Like so many of the people that he works to help as the Director of Team No Sleep, a Community Based Organization (CBO) in Kenya, William Tumusiime was forced to flee his home out of fear for his life. Had he stayed in Uganda, he would have likely been sentenced to life in prison for being a member of the LGBTIQ community or been the victim of harassment and assault by fellow citizens because of his identity. When William arrived in Kenya, he met others who, like him, had been forced from their homes and decided to seek a safer path.


“We started helping other people who are also having the same problem. Going from their countries because of their sexuality.”

Together they founded Team No Sleep a CBO focused on providing a safe house for LGBTIQ refugees and asylum seekers, offering mental health support, help and information on living with HIV, and promoting social justice initiatives. To undertake these programs, as well as give members of Team No Sleep economic independence, they decided to create livelihood projects that would sustain the people in their safe house. However, while they were able to identify poultry farming as a potentially life changing enterprise—and even begin a chicken farm—they did not have the training or resources to grow their business.


Team No Sleep first learned about ORAM when its Executive Director, Steve Roth, traveled to Kenya in 2019. “He came to our safe house. We were lucky. He supported us, when he came, he bought some feed for our chickens. And we also got to know more about ORAM through the Refugee Coalition of East Africa (RefCEA).”


When ORAM offered the opportunity for LGBTIQ refugee-led CBOs to take part in training and apply for seed funding for their poultry livelihood businesses last year, Team No Sleep jumped at the opportunity. “We were fortunate RefCEA and ORAM were able to put together the training. One of our project managers for the poultry farm was very excited to actually get formal training. The training meant we were educated in things like, the proper ways to vaccinate chickens and build the infrastructure to house the birds.” That training was critical in knowing how to care for non-indigenous breeds of chickens, as well for far more unpredictable challenges, such as disease and varying seasonal temperature changes. “The weather has thrown a few curveballs where we don't know what to expect but at least the training has helped us anticipate that this is likely to happen.”

....................

*Questions:*
(1) In the passage about Team No Sleep, what did the formal training teach them to do?
(2) Carry on the passage about Team No Sleep and its poultry farm, starting right after its last sentence.
The entries that follow are separate material, unrelated to the passage about Team No Sleep.

....................

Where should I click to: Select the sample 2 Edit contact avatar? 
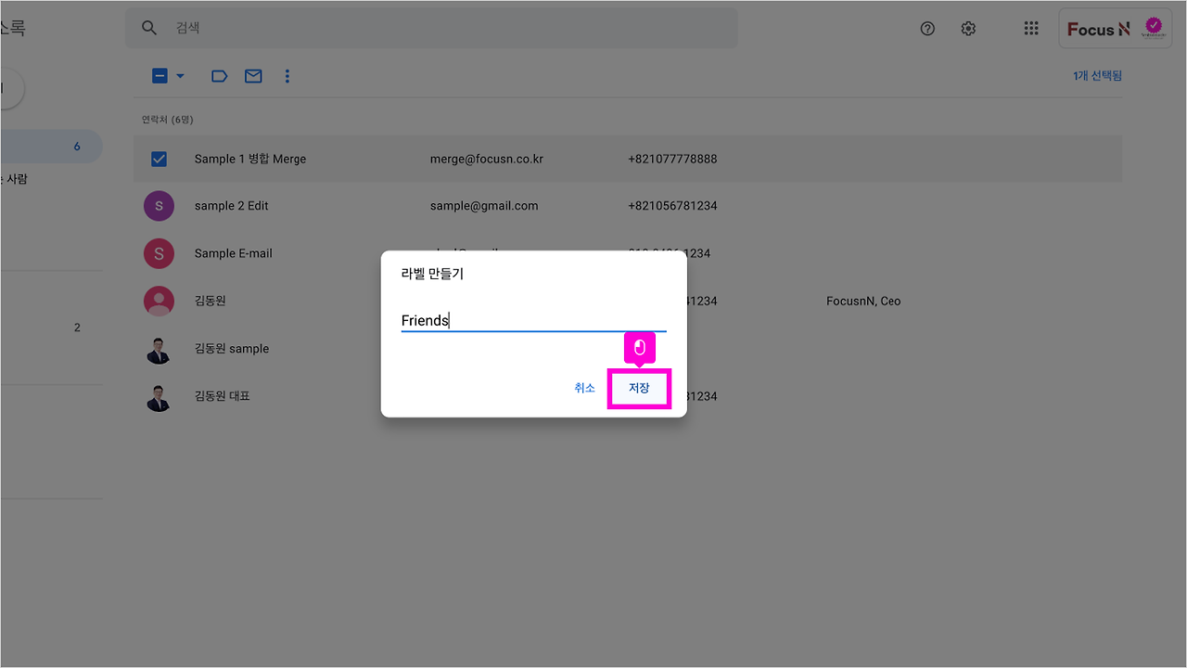[x=159, y=205]
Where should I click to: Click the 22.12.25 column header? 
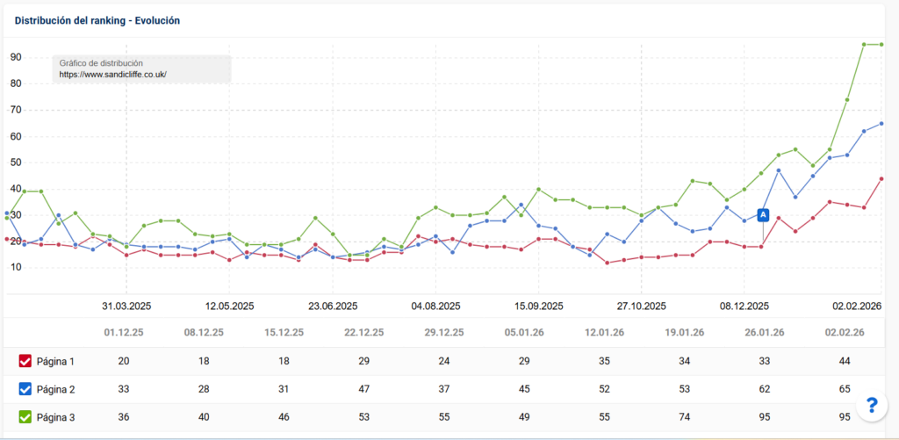[363, 333]
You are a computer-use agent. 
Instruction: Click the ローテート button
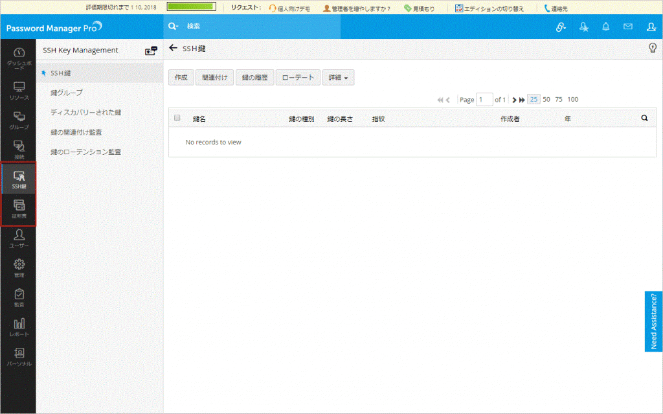pos(298,78)
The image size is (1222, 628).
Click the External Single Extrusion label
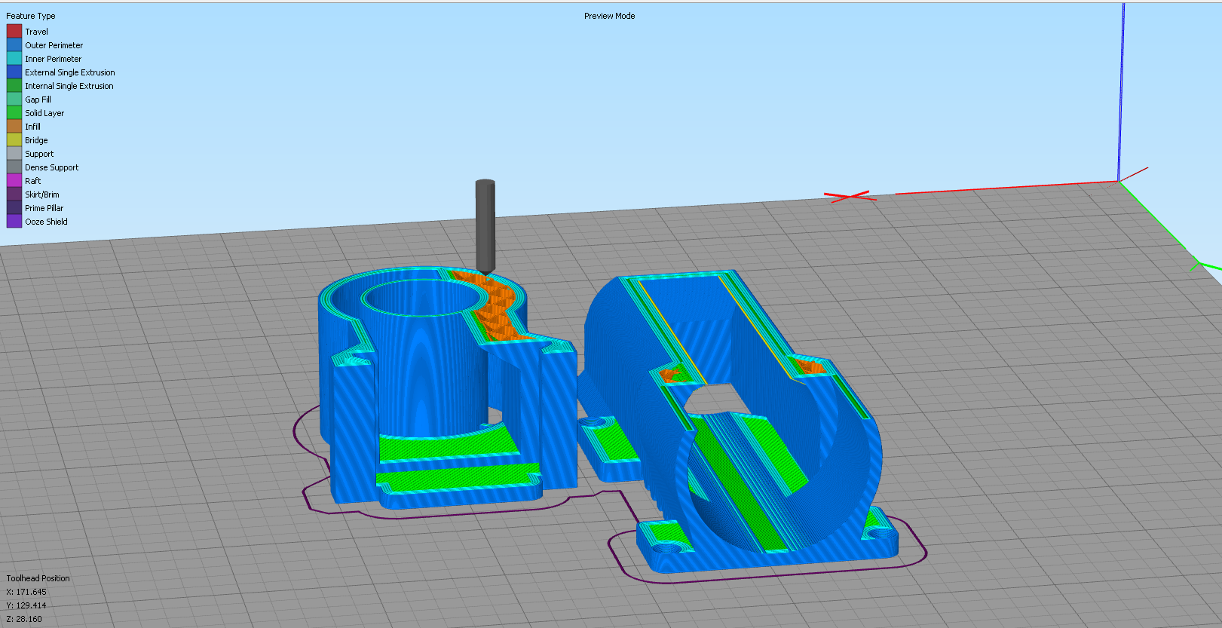point(69,72)
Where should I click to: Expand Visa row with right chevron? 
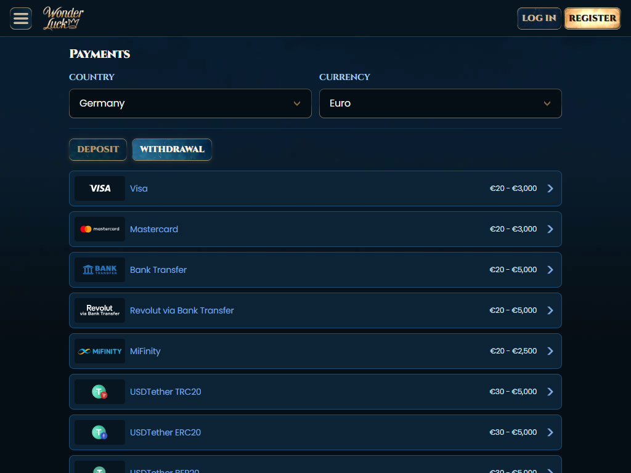pyautogui.click(x=550, y=188)
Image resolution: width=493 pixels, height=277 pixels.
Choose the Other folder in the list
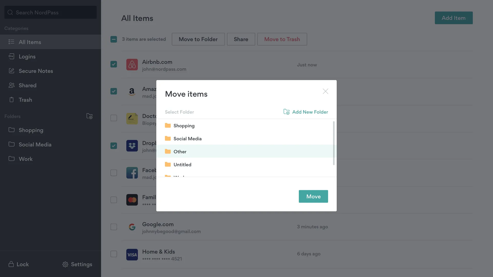(180, 151)
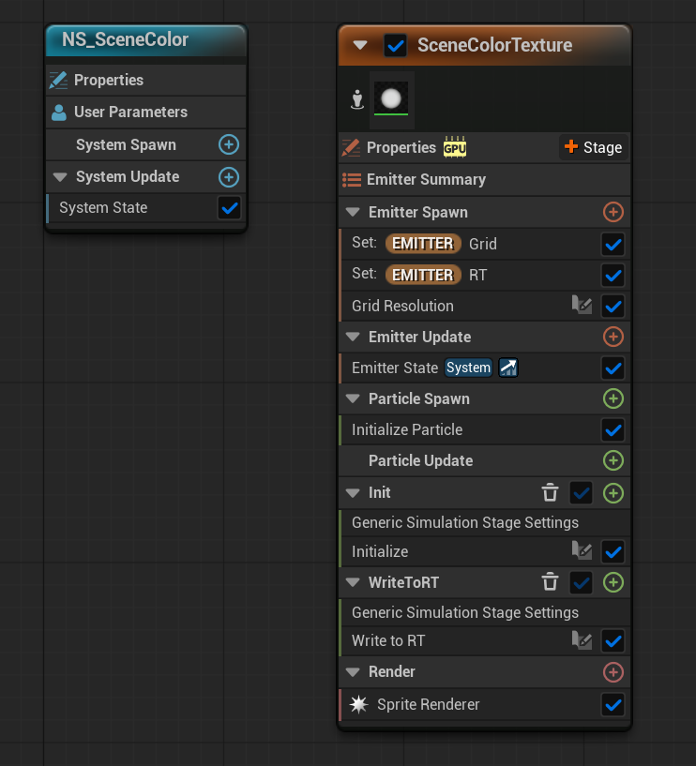This screenshot has height=766, width=696.
Task: Click the scratch pad edit icon on Grid Resolution
Action: 582,306
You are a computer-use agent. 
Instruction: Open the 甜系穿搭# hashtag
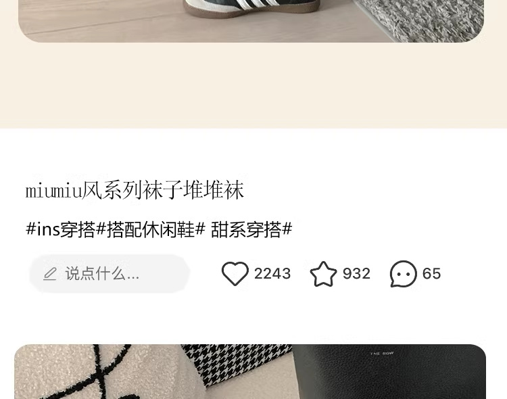pyautogui.click(x=251, y=230)
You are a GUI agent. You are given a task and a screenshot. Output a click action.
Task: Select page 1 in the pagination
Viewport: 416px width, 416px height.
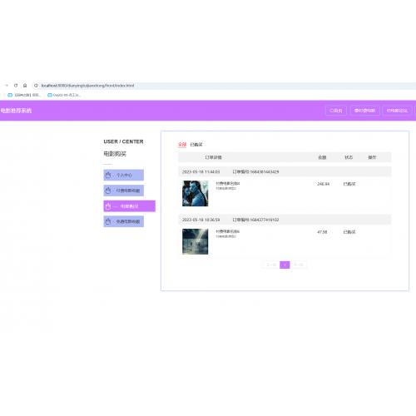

....................

*Task-by-task answers:*
(1) It taught them the proper ways to vaccinate chickens and to build the infrastructure to house the birds.

(2)
Team No Sleep was also successful in applying for a grant that would allow them to grow their poultry enterprise to the hundreds of chicks they have today. As Craig, another member of Team No Sleep explained, “ORAM providing seed funding for small LGBTIQ refugee livelihood projects was really helpful support. We managed to get more chickens, get feeds, vaccines, antibiotics, and so much else for the project. We have a safe house where we host vulnerable refugees, and this poultry project has been really, really helpful. We've managed to buy food for the house, buy medication for people staying in the house, provide emergency transport for those who have appointments at UNHCR and other organizations, and support other projects.”


This revenue stream became a particularly important lifeline during the Covid-19 pandemic. “This has been an income generating opportunity that has been constant. We have relationships with a lot of people in the larger Kenyan community and we have a market where they actually call us asking ‘hey do you guys do have a certain breed of chicken and stuff like that.’” But while their poultry livelihood project has increased their resilience, the pandemic illustrated how important it is to continue to expand its reach. As William explains “members can't work. People are being evicted from houses, they can't even afford a meal. We are trying to help, but we can't reach everyone…but with the livelihood project at least we can help support other people.” It is only by growing their poultry farm through their business savvy, the support of additional training, and funding to improve infrastructure, will Team No Sleep be able to reach their goal of providing a safe harbor and new start for some of the most vulnerable members of their community.